Data extracted from a collection:
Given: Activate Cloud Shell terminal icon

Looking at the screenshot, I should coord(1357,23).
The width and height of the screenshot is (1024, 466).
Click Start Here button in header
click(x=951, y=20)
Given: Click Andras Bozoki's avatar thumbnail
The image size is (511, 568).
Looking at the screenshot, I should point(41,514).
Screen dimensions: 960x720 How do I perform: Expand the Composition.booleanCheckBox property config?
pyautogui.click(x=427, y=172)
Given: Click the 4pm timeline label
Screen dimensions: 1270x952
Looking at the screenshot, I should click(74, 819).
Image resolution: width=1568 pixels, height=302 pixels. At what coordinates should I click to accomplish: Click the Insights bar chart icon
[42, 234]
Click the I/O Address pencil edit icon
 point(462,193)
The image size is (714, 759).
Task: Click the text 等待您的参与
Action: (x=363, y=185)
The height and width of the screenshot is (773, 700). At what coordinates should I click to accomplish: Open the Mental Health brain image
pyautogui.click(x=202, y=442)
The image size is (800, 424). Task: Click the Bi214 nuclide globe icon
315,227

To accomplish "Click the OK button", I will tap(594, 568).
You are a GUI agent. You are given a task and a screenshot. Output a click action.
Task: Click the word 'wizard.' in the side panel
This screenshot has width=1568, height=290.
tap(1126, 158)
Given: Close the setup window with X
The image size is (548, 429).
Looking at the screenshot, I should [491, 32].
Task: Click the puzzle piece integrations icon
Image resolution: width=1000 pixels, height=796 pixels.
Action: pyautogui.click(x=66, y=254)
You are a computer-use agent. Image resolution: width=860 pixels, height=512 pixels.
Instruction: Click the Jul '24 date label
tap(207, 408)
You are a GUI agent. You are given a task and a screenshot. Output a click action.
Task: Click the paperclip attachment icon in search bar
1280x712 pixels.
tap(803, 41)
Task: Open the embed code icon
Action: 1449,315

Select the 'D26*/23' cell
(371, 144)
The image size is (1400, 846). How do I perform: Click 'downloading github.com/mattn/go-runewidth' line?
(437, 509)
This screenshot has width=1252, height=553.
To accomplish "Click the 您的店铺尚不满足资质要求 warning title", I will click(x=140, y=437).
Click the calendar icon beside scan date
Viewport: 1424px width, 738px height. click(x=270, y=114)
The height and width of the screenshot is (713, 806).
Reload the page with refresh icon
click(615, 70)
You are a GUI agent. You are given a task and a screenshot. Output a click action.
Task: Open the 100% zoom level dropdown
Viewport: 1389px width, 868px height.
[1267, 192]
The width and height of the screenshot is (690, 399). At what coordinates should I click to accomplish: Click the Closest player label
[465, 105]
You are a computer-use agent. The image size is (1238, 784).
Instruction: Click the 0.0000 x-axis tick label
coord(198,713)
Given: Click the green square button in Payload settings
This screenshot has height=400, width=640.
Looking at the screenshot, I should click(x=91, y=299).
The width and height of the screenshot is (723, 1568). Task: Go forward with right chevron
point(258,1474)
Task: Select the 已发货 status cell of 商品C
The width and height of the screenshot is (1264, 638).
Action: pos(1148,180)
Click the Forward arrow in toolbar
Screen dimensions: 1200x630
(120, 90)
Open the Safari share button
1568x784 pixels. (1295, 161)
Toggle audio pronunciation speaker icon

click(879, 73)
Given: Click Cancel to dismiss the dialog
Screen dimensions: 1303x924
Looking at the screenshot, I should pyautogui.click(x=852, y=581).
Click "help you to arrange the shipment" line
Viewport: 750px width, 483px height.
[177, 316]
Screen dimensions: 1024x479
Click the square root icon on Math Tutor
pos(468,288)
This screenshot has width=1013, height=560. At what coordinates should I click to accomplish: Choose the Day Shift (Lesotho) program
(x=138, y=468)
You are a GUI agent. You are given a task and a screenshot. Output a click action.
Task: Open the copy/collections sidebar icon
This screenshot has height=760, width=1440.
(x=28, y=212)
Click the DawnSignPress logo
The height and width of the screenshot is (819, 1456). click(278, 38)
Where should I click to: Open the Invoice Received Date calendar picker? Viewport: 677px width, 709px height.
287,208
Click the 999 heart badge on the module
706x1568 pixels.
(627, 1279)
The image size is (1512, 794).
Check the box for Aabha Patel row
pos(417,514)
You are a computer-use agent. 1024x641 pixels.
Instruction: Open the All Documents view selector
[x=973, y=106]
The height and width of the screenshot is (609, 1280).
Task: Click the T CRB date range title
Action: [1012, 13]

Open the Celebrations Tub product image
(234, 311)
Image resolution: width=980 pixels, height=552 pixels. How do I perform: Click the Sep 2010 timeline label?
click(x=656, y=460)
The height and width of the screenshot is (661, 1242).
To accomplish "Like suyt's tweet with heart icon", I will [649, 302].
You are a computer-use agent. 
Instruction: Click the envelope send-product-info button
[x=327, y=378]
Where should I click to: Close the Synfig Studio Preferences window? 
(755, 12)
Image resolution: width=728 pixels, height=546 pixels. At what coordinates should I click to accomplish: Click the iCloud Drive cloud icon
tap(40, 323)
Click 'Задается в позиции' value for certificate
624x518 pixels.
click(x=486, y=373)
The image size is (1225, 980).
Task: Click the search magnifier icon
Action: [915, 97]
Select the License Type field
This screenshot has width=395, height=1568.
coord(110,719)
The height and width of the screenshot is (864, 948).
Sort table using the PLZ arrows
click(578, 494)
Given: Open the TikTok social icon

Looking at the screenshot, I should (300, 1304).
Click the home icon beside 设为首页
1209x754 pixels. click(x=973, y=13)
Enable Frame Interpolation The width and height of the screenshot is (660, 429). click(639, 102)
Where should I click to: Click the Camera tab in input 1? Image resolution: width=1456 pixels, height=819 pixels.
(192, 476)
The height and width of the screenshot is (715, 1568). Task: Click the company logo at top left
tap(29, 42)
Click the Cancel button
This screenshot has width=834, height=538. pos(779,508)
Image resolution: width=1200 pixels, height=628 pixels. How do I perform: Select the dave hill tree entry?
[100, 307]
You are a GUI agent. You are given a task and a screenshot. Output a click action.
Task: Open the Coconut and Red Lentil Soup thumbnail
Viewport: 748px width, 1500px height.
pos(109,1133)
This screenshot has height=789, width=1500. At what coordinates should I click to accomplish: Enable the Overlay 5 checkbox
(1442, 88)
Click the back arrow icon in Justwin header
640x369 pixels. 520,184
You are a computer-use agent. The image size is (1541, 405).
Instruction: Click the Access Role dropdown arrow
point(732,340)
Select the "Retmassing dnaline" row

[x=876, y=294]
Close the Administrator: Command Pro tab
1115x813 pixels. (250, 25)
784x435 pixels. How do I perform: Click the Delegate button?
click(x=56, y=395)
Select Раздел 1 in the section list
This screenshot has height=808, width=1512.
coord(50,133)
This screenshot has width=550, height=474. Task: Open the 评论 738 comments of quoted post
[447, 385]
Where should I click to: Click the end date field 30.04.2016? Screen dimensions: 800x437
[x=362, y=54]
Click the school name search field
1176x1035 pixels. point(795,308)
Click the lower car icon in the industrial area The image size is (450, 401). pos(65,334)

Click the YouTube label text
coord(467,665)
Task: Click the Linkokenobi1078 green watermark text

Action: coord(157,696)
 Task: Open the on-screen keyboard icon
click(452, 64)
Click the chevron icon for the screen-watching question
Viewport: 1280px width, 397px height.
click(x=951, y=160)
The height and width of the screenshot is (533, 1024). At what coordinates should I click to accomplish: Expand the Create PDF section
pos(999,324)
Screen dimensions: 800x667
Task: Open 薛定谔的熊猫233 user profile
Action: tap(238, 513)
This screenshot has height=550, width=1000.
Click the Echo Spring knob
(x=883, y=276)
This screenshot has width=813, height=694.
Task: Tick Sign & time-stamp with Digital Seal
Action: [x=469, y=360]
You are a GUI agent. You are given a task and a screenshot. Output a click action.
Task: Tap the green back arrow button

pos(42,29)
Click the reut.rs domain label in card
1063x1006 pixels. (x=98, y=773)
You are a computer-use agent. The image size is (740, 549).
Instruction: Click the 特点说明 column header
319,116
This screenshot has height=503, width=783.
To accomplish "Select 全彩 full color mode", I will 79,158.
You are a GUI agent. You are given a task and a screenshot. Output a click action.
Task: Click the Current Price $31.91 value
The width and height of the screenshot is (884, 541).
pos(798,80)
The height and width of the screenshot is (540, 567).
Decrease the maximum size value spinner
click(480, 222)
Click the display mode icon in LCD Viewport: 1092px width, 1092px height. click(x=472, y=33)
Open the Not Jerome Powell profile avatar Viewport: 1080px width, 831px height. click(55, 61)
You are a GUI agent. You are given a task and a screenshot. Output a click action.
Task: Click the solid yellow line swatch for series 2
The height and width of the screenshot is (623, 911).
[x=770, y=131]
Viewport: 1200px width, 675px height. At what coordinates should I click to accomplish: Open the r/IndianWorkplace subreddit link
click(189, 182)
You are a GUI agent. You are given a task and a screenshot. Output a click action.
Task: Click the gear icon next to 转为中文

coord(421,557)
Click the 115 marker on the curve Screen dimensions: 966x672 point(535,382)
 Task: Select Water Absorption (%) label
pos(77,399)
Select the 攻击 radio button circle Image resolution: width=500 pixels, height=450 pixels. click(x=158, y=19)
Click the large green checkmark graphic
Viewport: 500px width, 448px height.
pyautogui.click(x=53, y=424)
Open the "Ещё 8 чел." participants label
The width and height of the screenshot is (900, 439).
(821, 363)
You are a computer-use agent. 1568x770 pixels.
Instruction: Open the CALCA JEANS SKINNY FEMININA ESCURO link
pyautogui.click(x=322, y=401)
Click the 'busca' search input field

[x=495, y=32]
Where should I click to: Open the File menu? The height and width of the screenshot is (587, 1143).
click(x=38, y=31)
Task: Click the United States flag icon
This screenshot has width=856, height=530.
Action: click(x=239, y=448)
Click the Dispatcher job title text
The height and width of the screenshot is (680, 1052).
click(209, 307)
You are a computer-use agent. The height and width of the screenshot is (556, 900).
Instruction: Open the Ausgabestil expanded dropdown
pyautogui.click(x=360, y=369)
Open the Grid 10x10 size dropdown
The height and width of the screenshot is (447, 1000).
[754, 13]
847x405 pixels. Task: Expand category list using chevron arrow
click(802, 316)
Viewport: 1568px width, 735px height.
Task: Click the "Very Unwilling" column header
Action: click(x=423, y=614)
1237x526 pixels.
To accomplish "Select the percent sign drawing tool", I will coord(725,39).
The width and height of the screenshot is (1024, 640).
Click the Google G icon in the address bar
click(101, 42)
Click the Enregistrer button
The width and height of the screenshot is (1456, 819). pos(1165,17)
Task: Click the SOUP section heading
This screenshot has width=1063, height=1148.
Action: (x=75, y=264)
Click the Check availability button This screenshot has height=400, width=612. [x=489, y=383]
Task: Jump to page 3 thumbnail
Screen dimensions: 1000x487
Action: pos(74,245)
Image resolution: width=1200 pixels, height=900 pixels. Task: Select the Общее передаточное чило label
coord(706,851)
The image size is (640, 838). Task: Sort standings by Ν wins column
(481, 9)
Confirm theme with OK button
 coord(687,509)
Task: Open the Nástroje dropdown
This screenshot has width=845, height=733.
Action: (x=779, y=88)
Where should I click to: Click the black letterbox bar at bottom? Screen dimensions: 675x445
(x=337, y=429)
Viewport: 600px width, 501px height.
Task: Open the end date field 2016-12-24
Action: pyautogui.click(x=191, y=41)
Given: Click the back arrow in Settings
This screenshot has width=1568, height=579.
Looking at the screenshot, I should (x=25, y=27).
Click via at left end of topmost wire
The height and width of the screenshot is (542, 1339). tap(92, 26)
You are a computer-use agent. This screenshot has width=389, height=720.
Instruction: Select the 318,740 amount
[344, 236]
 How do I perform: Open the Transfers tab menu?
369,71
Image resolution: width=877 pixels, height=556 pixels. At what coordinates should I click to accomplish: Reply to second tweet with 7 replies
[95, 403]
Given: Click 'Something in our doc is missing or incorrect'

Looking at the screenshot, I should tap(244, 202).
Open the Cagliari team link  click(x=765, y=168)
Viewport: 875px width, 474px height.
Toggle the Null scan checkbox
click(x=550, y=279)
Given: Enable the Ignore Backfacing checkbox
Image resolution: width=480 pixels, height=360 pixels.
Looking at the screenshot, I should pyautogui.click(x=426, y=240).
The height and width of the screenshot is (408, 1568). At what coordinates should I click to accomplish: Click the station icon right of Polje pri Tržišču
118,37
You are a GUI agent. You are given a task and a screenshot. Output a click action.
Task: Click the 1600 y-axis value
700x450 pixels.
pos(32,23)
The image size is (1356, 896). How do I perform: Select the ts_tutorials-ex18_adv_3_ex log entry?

- Your task
Among the lines of the preceding data, which ones hold the word "mode"? List them.

- Result for this task
To accomplish "Select 全彩 full color mode", I will 79,158.
Click the display mode icon in LCD Viewport: 1092px width, 1092px height. click(x=472, y=33)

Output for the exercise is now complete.